* PROBLEM STATEMENT:
Continue the passage on memory allocation, alignment, and endianness, starting after its final sentence.

There are several issues here -- promotion, alignment, and endianness.

Most compilers will allocate the space specified with a typical
limit of a one byte minimum. Some choose to promote small allocation
to a larger size. This happens on PCs when passing parameters to a
function, and some exotic computers do this to structs as well. This
is generally done for speed of access. LV always allocates the size
requested, one byte, two, four, eight for doubles, or ten for extendeds
(Note that extendeds are a different size on each platform's memory
representation and sixteen bytes on disk).

Alignment refers the initial address where an allocation will be located
and the additional space added between allocations. Typical alignment
rules are that bytes can be stored at any address, but two-byte words
are stored on even addresses, four-byte longs are stored on mod-four
addresses, and perhaps there is an eight byte rule. The alignment rules
are very much dependent on the chip architecture, and again its a
performance issue. CPUs can be simplified if they can make assumptions
about which addresses the instructions need to load from, and they
often use exception/interrupt based means for loading non-aligned memory.

The Intel architecture has no required alignment rules and can access
any size allocation from any address. Compilers settings can change
the alignment to be more strict than necessary, and that is becoming
more common on the PC. LV still locates allocations on a one-byte
boundary, meaning that there is never any additional space inserted
between cluster/structure elements.

* ENTRIES PROVIDED:
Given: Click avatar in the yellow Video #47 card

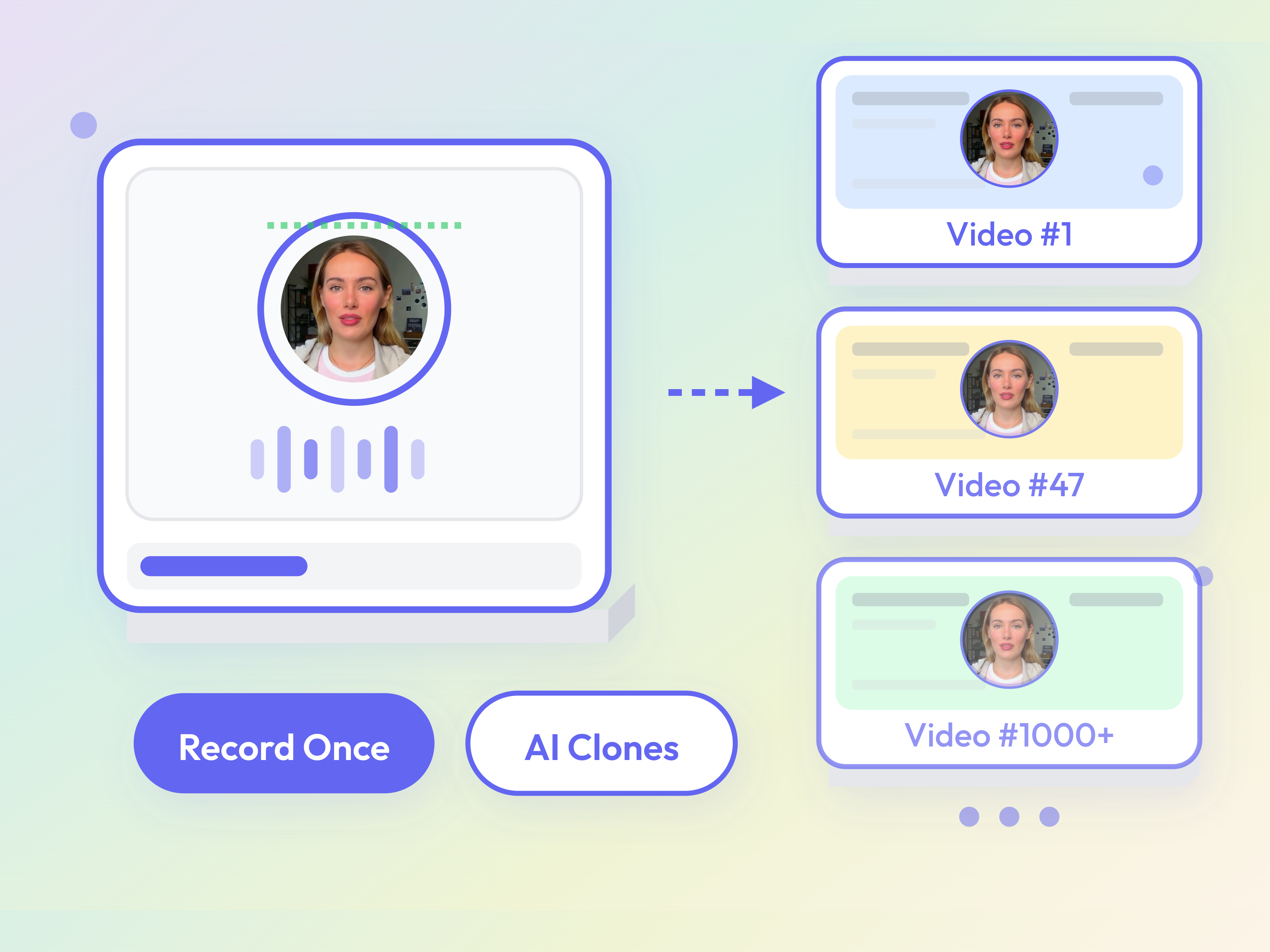Looking at the screenshot, I should [x=1009, y=389].
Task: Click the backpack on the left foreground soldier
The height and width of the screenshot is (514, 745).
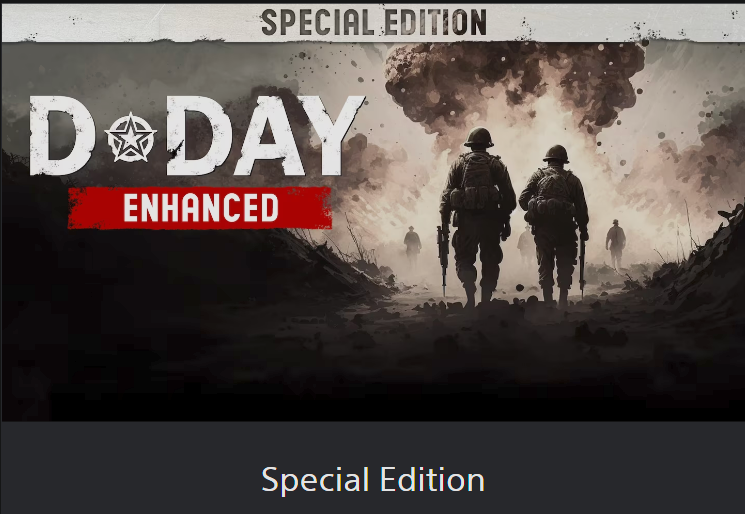Action: [477, 183]
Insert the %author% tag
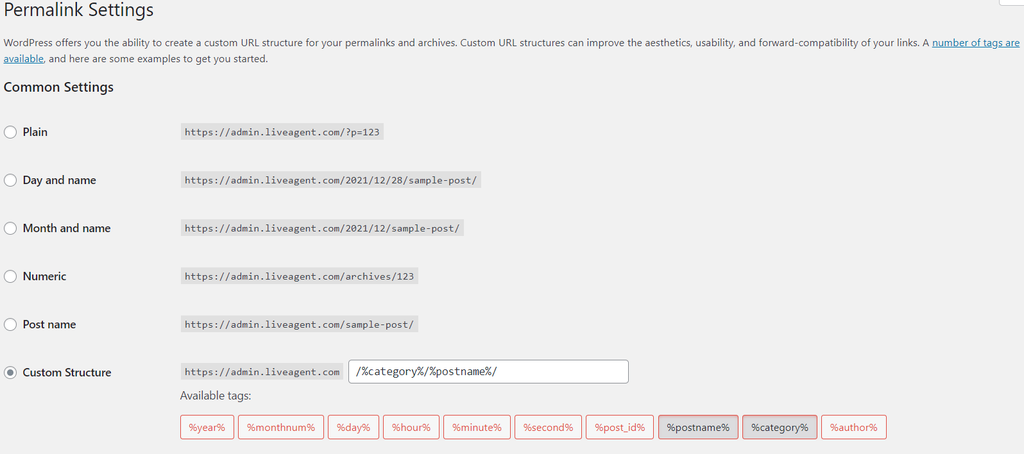Viewport: 1024px width, 454px height. coord(853,427)
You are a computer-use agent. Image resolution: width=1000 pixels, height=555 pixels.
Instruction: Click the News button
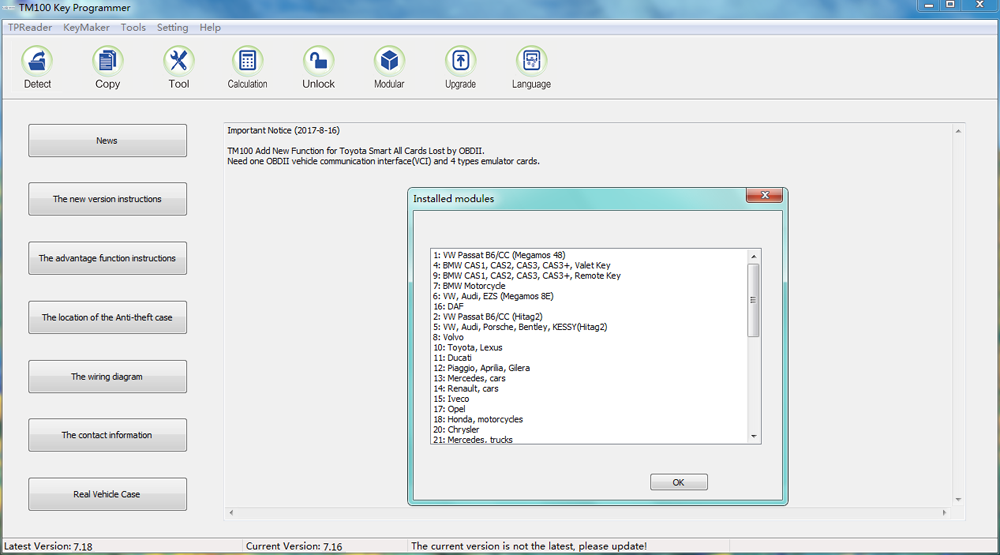(107, 141)
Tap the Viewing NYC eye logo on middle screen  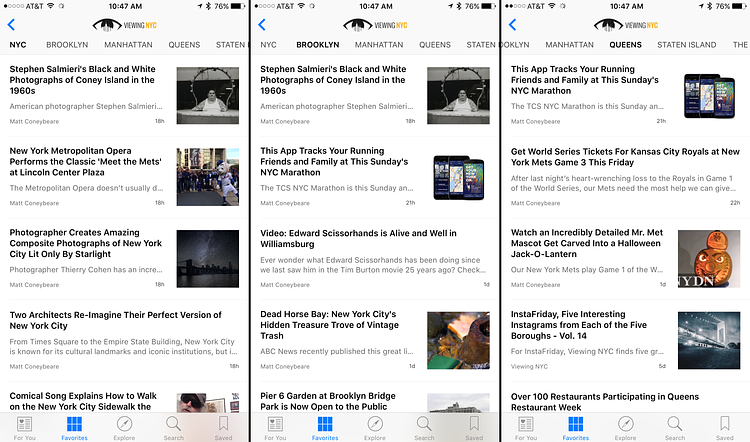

* RESULT:
Endianness refers to the order of bytes in a multi-byte allocation. Intel
is referred to as a little-endian architecture and SPARC, PA-RISC, PPC,
68K, and most others are typically used big-endian. Some architectures can
actually switch depending on what the OS requires. The in-memory image of
any allocation in LV is the native format, but when saved to disk, the data
is always standardized -- meaning it is always saved in big-endian format.
This was chosen as the standard partly because of where LV came from, and
partly because this is considered the network standard. Saving data in
the standard form makes it easier to transport LV VIs and data between
platforms and read the data into a different type of computer, but it
does mean that other PC programs have a little difficulty reading and
writing to LV's data format.

My guess here is that there is no problem with promotion or alignment,
but the problem is with the endianness. I think it is the advanced
palette that has some memory access primitives that can be used to
swap bytes or words of an allocation to make them be match the assumptions
of the other PC application. Note that there are only two types of
endianness, big and little. Data files written by other applications
either match LV or they don't. The same swap works on reads as well
as writes.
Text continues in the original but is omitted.